#### WHAT YOU NEED TO DO
Working from the records below, repeat exactly the lines starting at the line that contains "Given: Open calendar picker for Data dowodu" and ending at the line that contains "Screen dimensions: 1215x625", inclusive.

#### THE DATA

━━━━━━━━━━━━━━━━━━━━━━━━━━━━━━

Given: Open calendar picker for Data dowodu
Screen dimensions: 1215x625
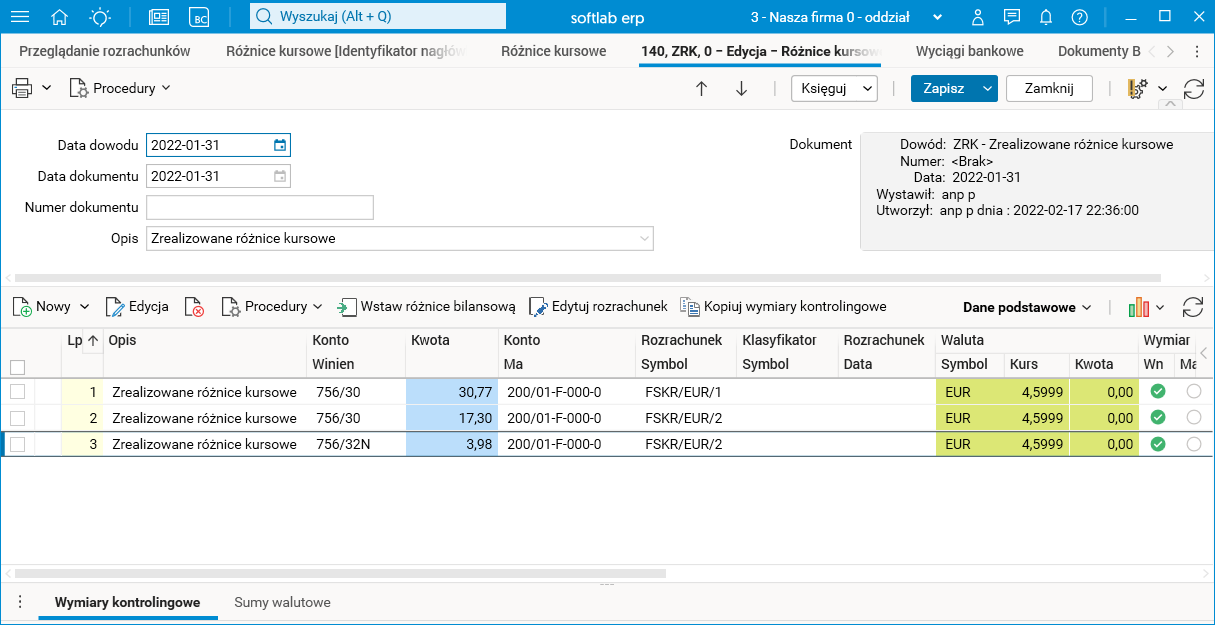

━━━━━━━━━━━━━━━━━━━━━━━━━━━━━━

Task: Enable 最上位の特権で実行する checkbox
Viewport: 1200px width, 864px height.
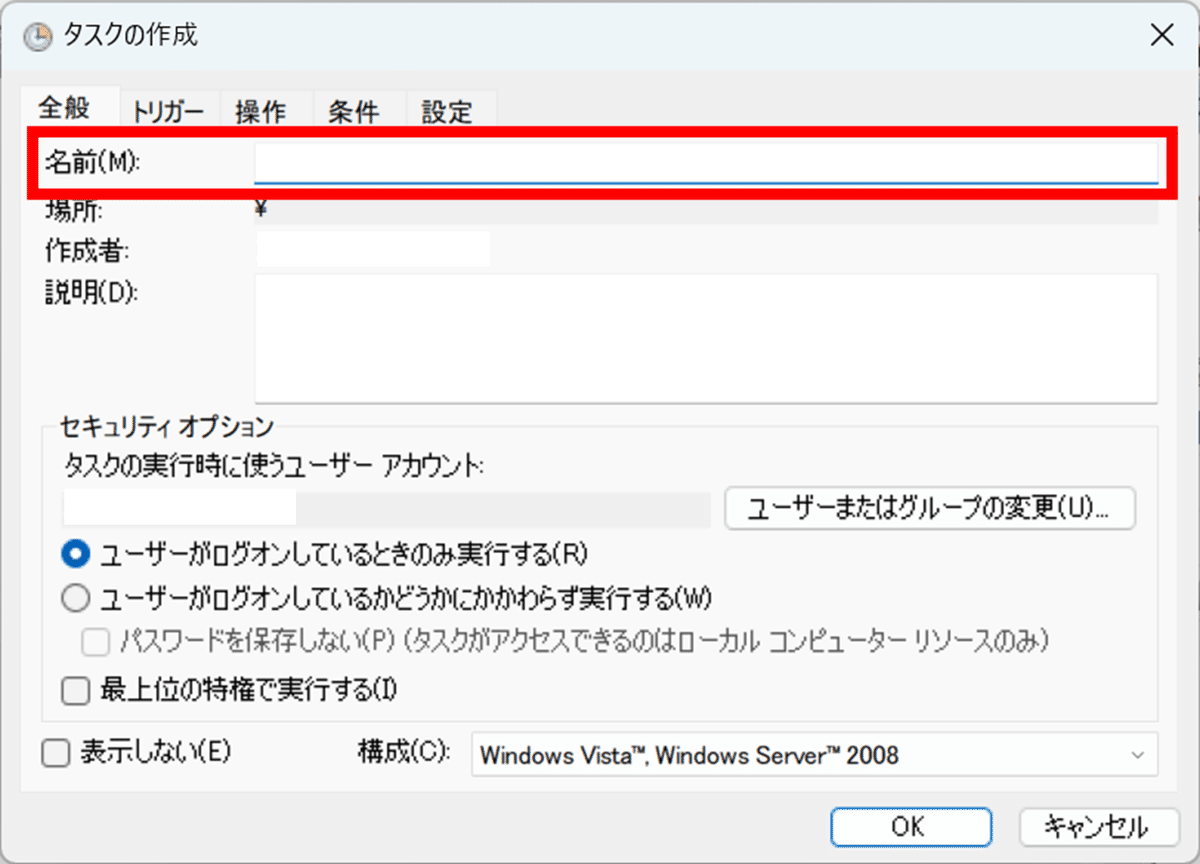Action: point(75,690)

━━━━━━━━━━━━━━━━━━━━━━━━━━━━━━

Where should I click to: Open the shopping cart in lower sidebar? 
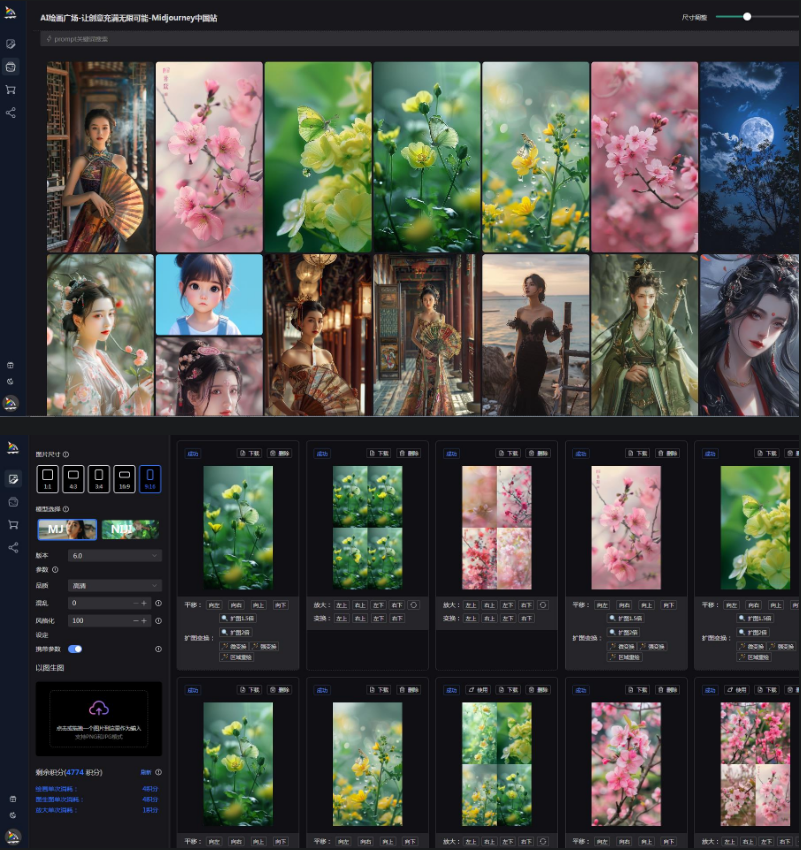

━━━━━━━━━━━━━━━━━━━━━━━━━━━━━━

#### WORKED SOLUTION
Given: Open calendar picker for Data dowodu
Screen dimensions: 1215x625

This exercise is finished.